§ Work to complete: Could you reproduce every line of the material below, requests included, with each coordinate in the answers offset by -106? Leave out the pictures.

§ Records for the task:
#####

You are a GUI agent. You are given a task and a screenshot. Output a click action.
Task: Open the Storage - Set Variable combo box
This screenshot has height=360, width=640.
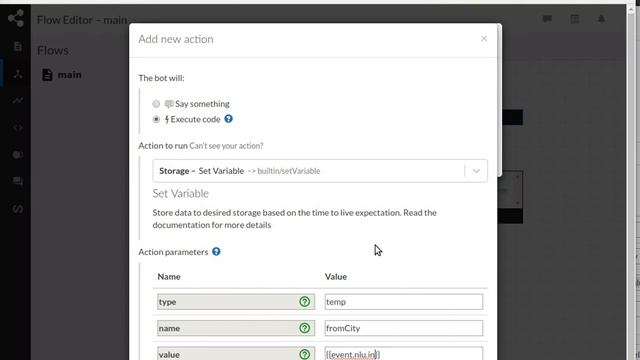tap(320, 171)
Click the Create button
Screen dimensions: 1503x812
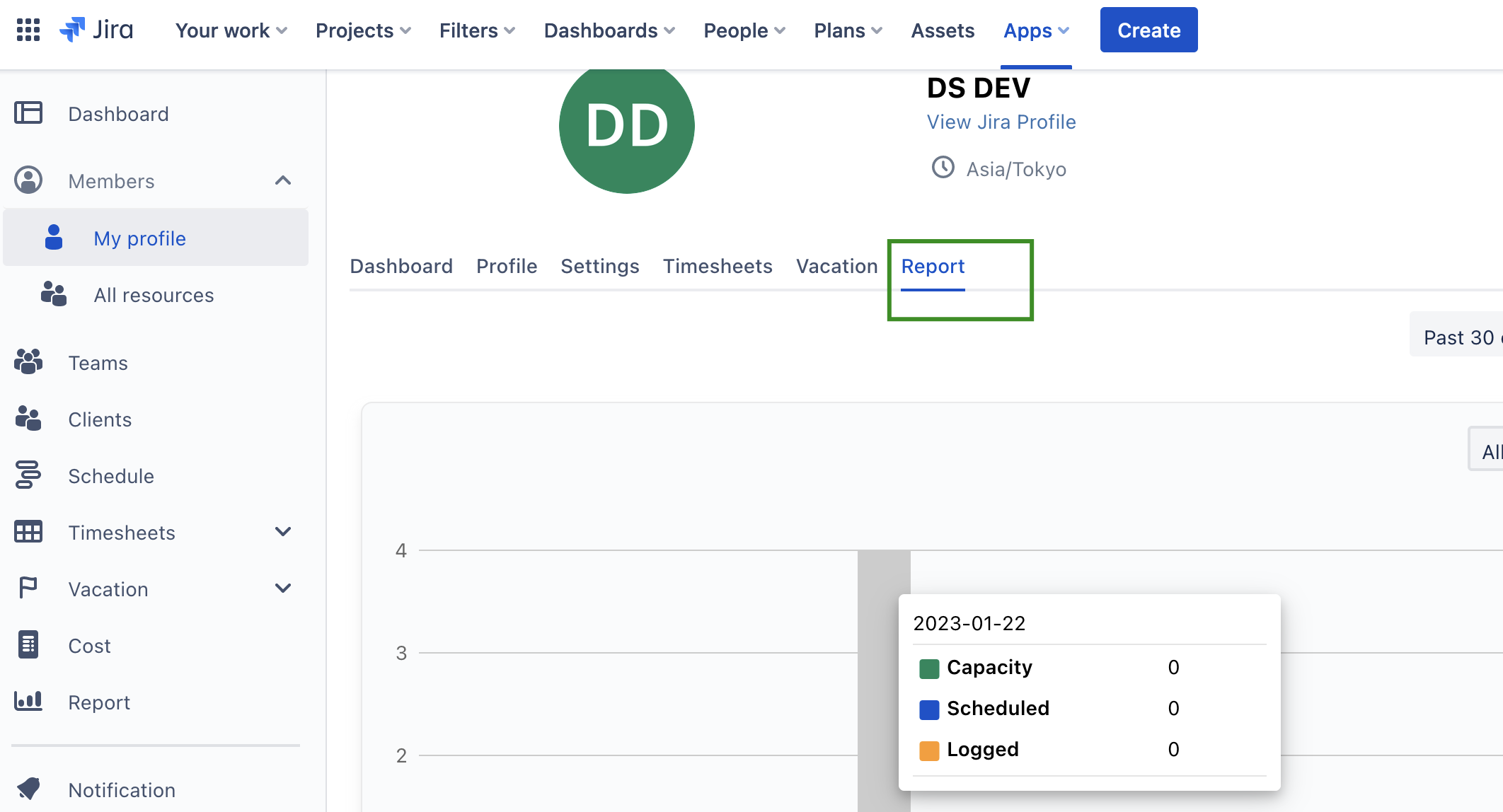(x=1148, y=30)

#####

§ Reply:
You are a GUI agent. You are given a task and a screenshot. Output a click action.
Task: Open the Storage - Set Variable combo box
This screenshot has height=360, width=640.
tap(214, 65)
Click the Create button
Screen dimensions: 1503x812
(x=1042, y=-76)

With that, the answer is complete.